**AIM**: Output, as a JSON list of strings with one string per line and blank lines skipped, the lines of the items below, from the line containing "is (487, 780)." through the line containing "Looking at the", both included. Leave the pictures out.

::::::::::

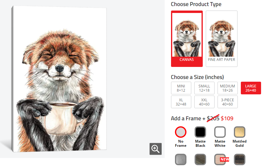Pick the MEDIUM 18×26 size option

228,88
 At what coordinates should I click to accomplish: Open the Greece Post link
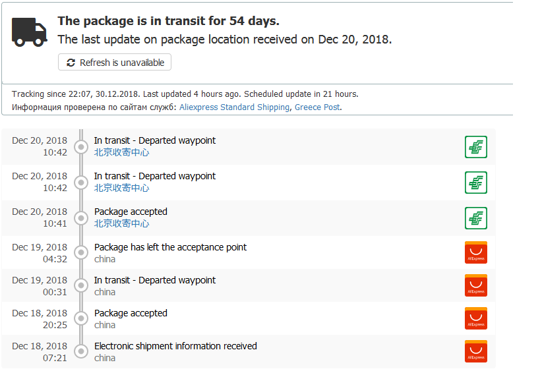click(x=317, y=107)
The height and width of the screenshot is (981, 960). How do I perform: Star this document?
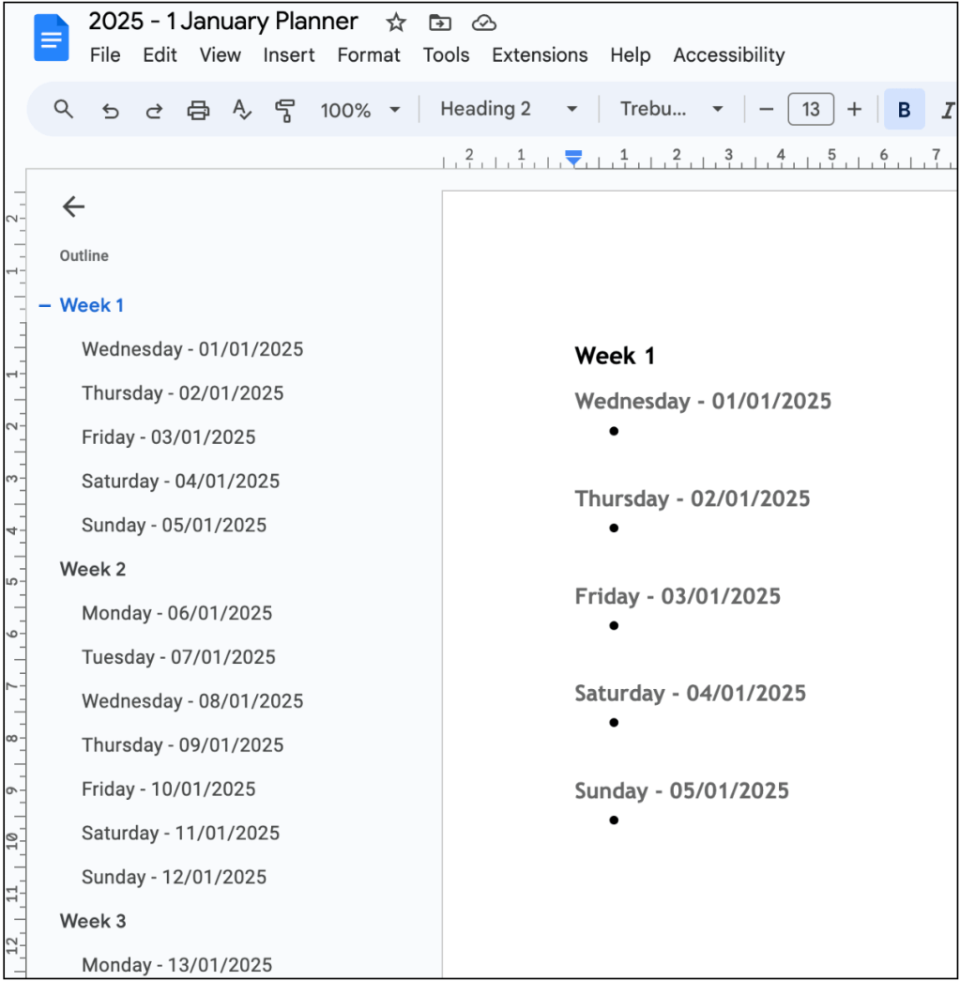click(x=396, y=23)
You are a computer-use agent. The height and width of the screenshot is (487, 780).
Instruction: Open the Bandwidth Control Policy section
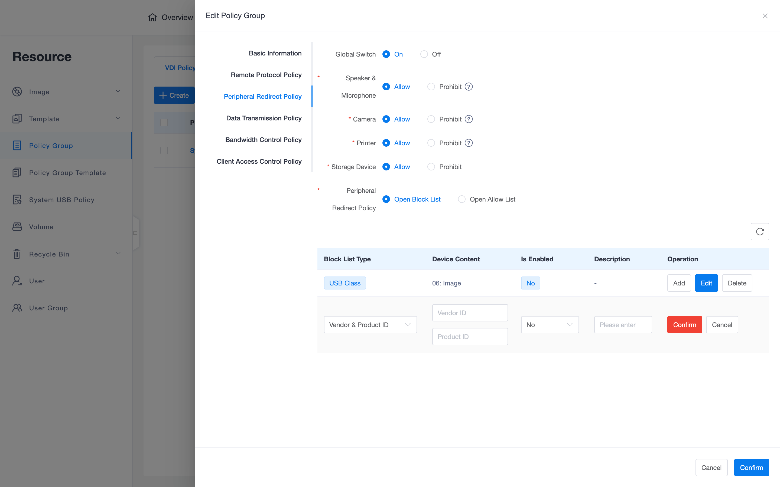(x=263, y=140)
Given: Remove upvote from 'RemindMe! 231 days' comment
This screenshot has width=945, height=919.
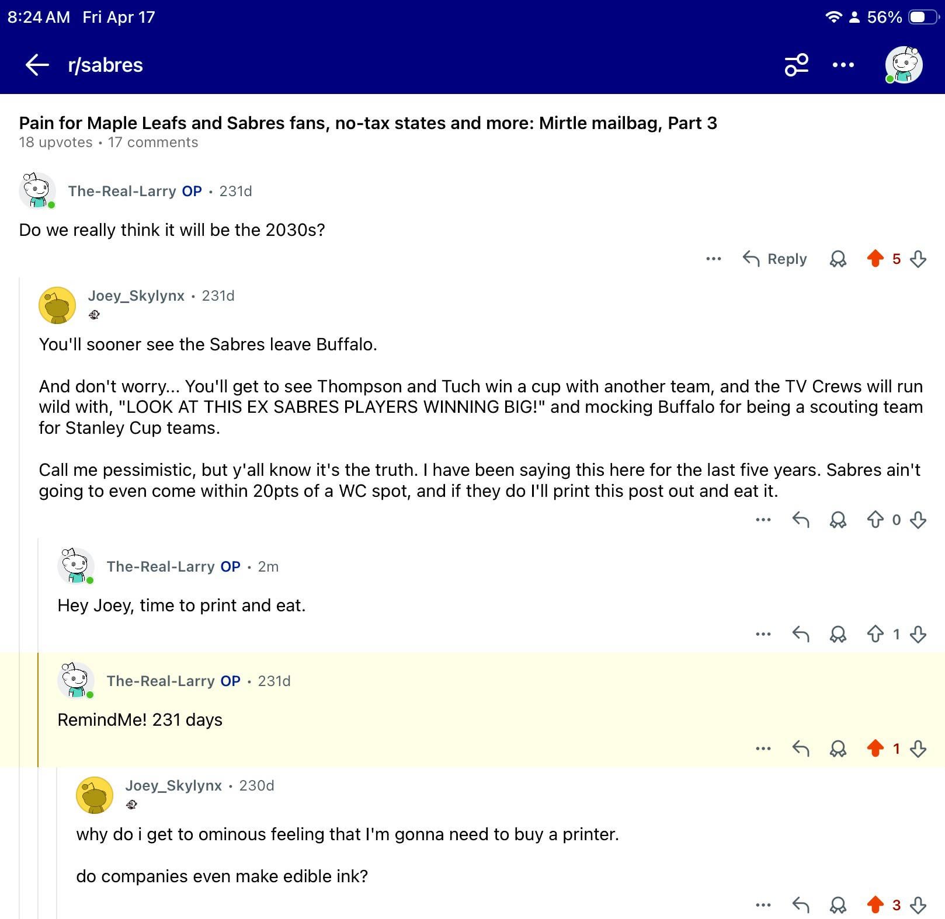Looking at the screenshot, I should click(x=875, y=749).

::::::::::

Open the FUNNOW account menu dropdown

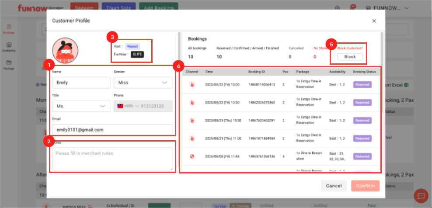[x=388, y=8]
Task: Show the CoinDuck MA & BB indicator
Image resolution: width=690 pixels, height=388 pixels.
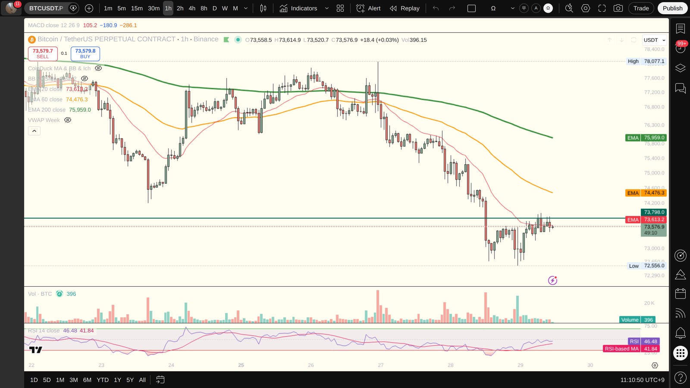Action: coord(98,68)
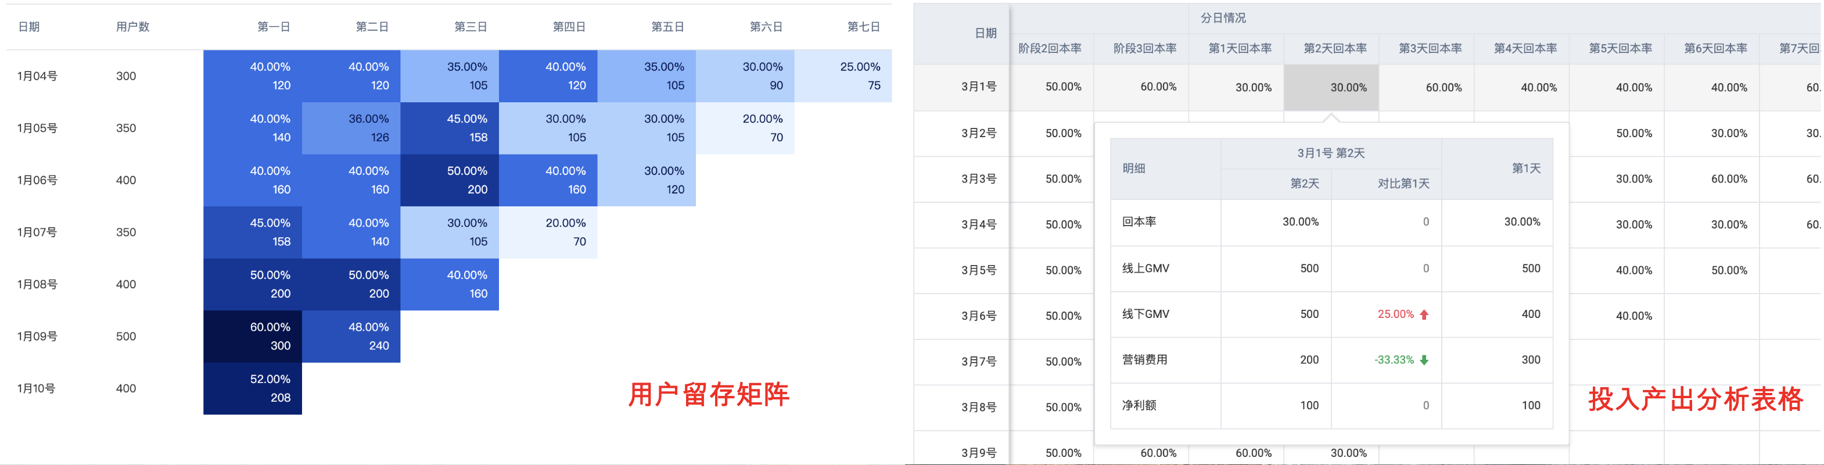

::::::::::

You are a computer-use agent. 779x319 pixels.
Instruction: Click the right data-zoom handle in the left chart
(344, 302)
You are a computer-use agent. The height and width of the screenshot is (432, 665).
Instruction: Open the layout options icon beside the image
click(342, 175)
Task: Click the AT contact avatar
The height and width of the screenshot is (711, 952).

::::::::::

**TASK SOLUTION**:
[
  "You are a computer-use agent. The height and width of the screenshot is (487, 780).",
  "Instruction: Open the Bandwidth Control Policy section",
  "(x=263, y=140)",
  "Given: Remove upvote from 'RemindMe! 231 days' comment",
  "This screenshot has width=945, height=919.",
  "Looking at the screenshot, I should click(x=875, y=749)."
]